[RECORDED INFORMATION — start]

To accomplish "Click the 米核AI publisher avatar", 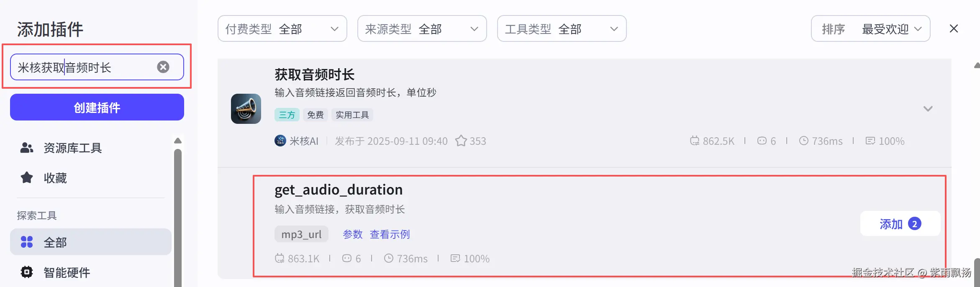I will pyautogui.click(x=280, y=141).
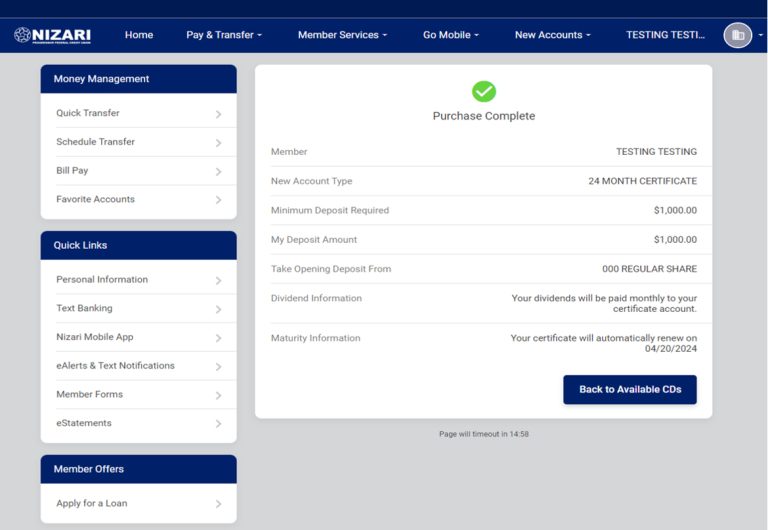
Task: Click the green Purchase Complete checkmark icon
Action: click(x=484, y=91)
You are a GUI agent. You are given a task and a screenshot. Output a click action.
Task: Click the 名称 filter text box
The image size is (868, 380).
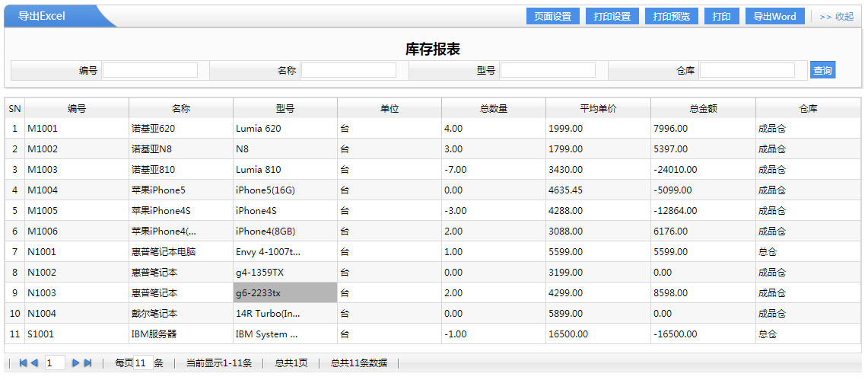coord(348,70)
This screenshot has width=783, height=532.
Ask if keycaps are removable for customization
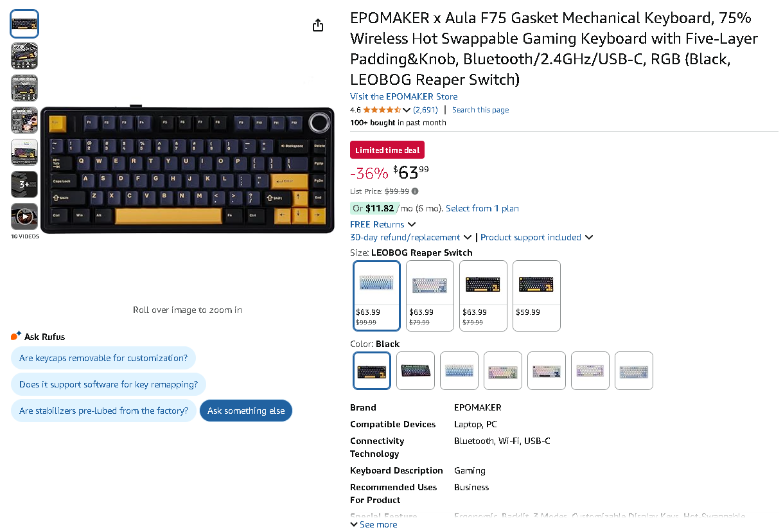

[RECORDED INFORMATION — finish]

> _YOUR INSTRUCTIONS_
Find the line with "You are a GUI". Return it and each line after it through the end of the data, exactly, without pictures.

> _OUTPUT BELOW_
You are a GUI agent. You are given a task and a screenshot. Output a click action.
Task: Click the 名称 filter text box
The image size is (868, 380).
coord(348,70)
This screenshot has width=783, height=532.
Ask if keycaps are removable for customization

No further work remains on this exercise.